Generalized Out-of-Distribution Detection: A Survey
Jingkang Yang, Kaiyang Zhou, Yixuan Li, Ziwei Liu

TL;DR
This survey introduces a unified framework called generalized OOD detection that encompasses anomaly detection, novelty detection, open set recognition, out-of-distribution detection, and outlier detection, clarifying their differences and recent advances.
Contribution
It proposes a unified framework for five related problems, helping to clarify their distinctions and reviewing recent methodological developments in each area.
Findings
Unified framework clarifies differences among related problems.
Comprehensive review of recent OOD detection methods.
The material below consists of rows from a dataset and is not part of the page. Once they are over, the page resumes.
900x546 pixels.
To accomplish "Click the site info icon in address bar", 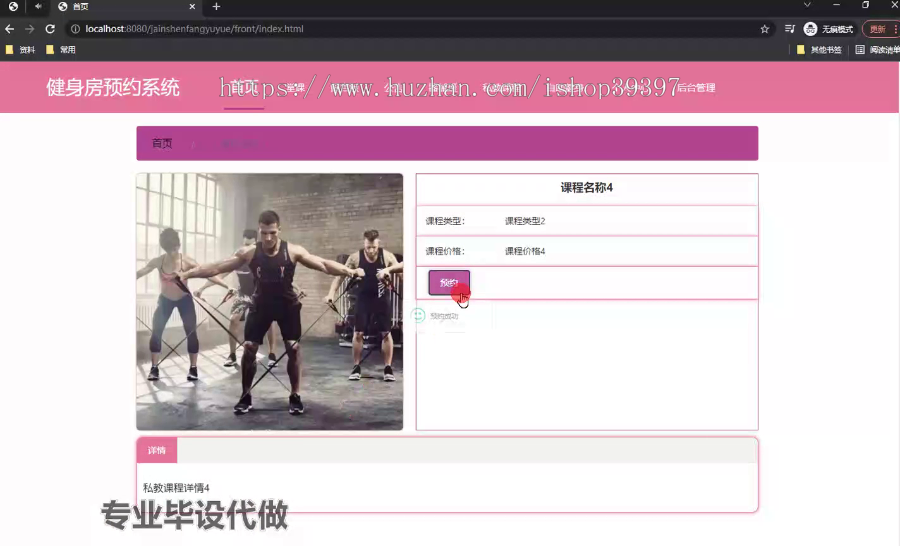I will 75,29.
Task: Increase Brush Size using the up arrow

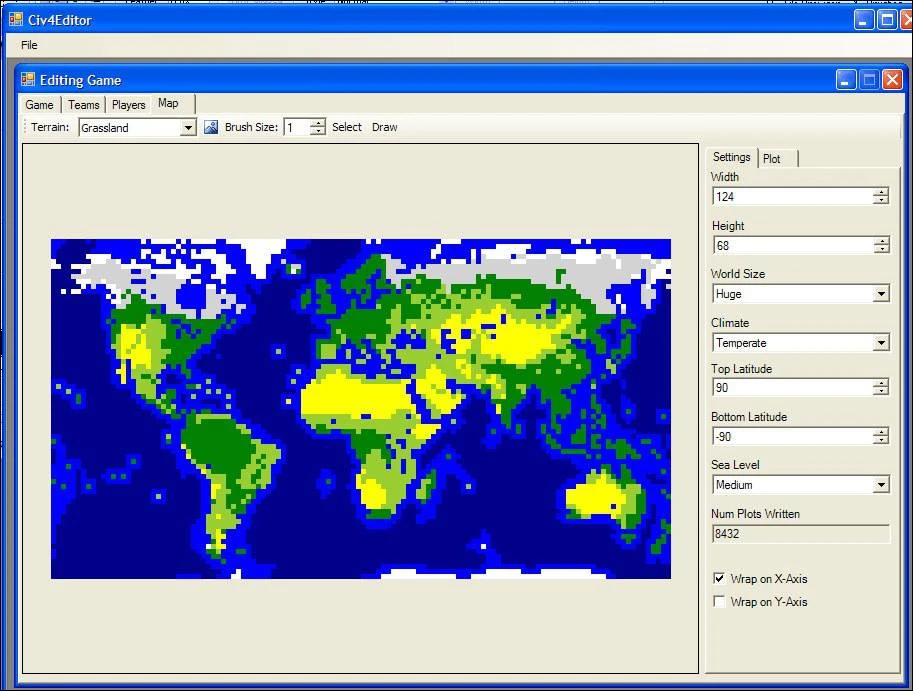Action: (317, 123)
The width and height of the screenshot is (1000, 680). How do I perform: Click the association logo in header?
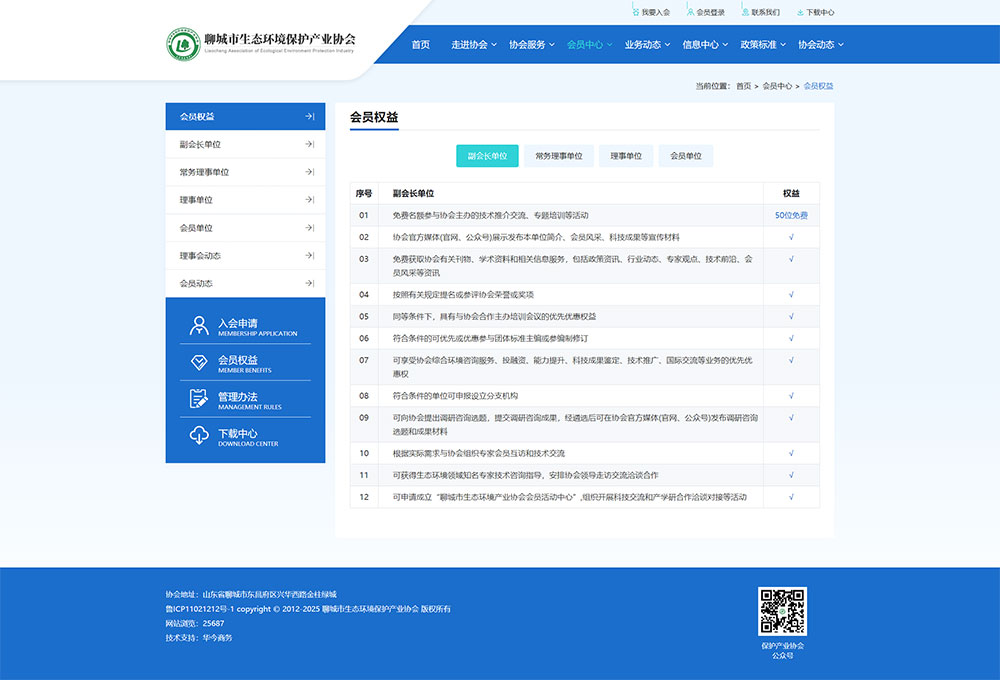click(x=182, y=44)
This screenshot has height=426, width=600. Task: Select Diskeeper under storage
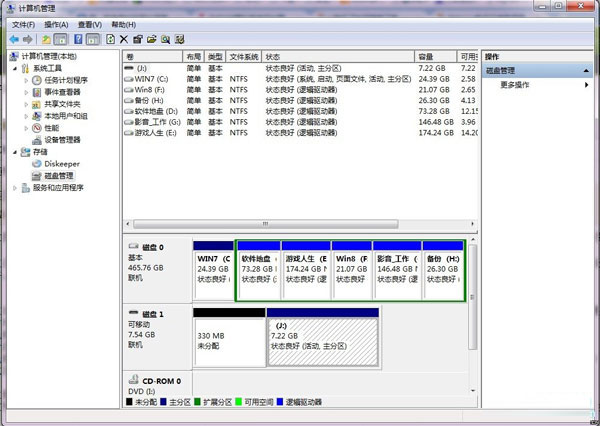(62, 164)

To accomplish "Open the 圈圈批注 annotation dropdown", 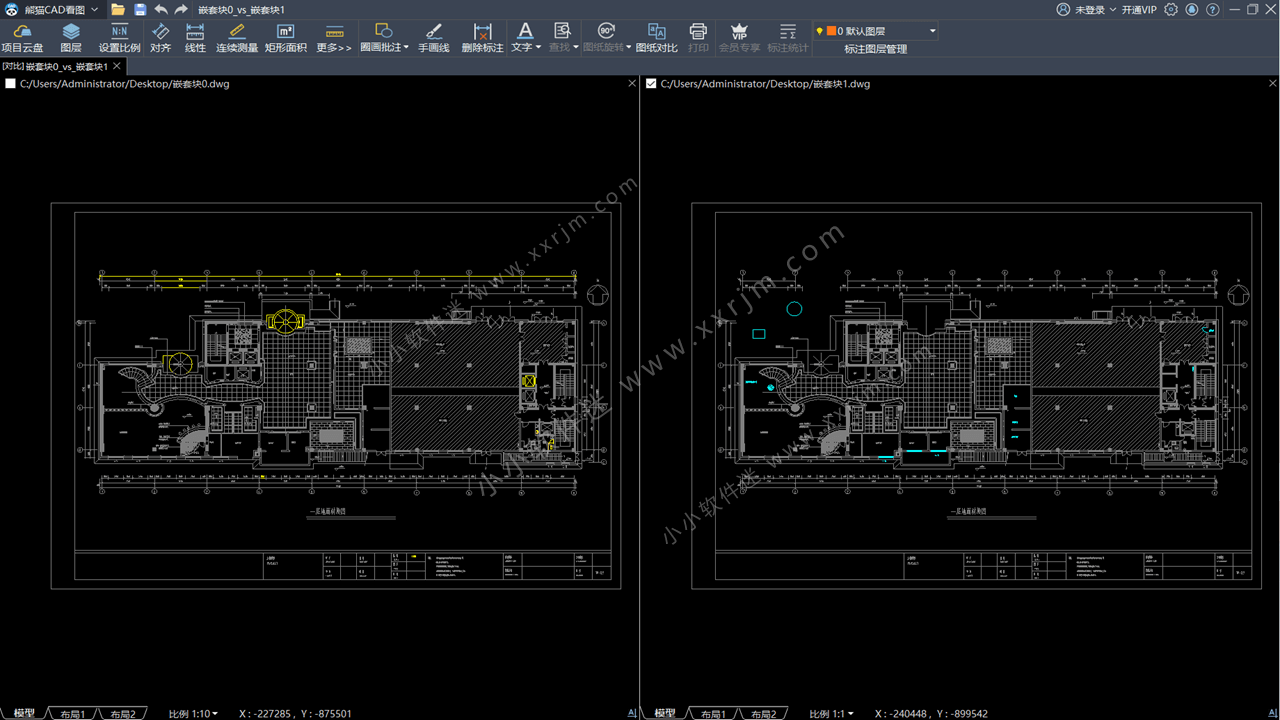I will (405, 47).
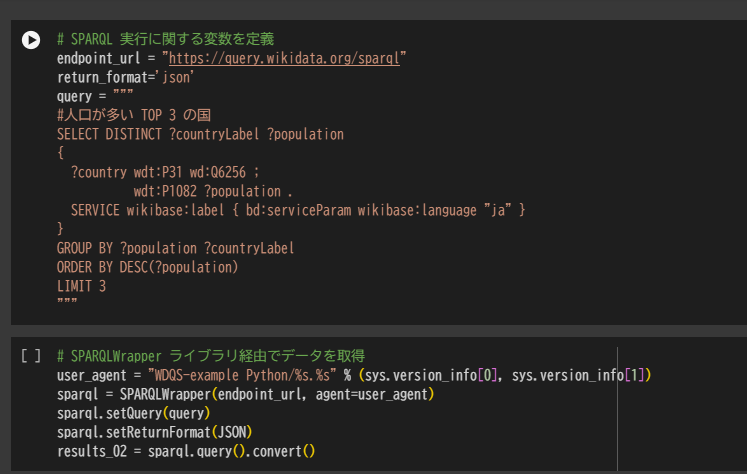
Task: Click the 'SPARQLWrapper ライブラリ経由' comment in second cell
Action: [x=210, y=356]
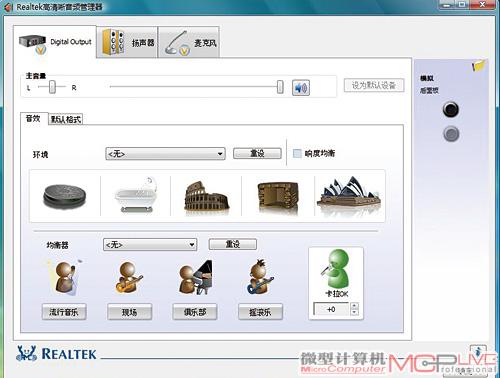Click the 重设 button beside environment dropdown
Viewport: 500px width, 378px height.
pos(257,153)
Highlights open challenges and future research directions.
Abstract
Out-of-distribution (OOD) detection is critical to ensuring the reliability and safety of machine learning systems. For instance, in autonomous driving, we would like the driving system to issue an alert and hand over the control to humans when it detects unusual scenes or objects that it has never seen during training time and cannot make a safe decision. The term, OOD detection, first emerged in 2017 and since then has received increasing attention from the research community, leading to a plethora of methods developed, ranging from classification-based to density-based to distance-based ones. Meanwhile, several other problems, including anomaly detection (AD), novelty detection (ND), open set recognition (OSR), and outlier detection (OD), are closely related to OOD detection in terms of motivation and methodology. Despite common goals, these topics develop in isolation, and their…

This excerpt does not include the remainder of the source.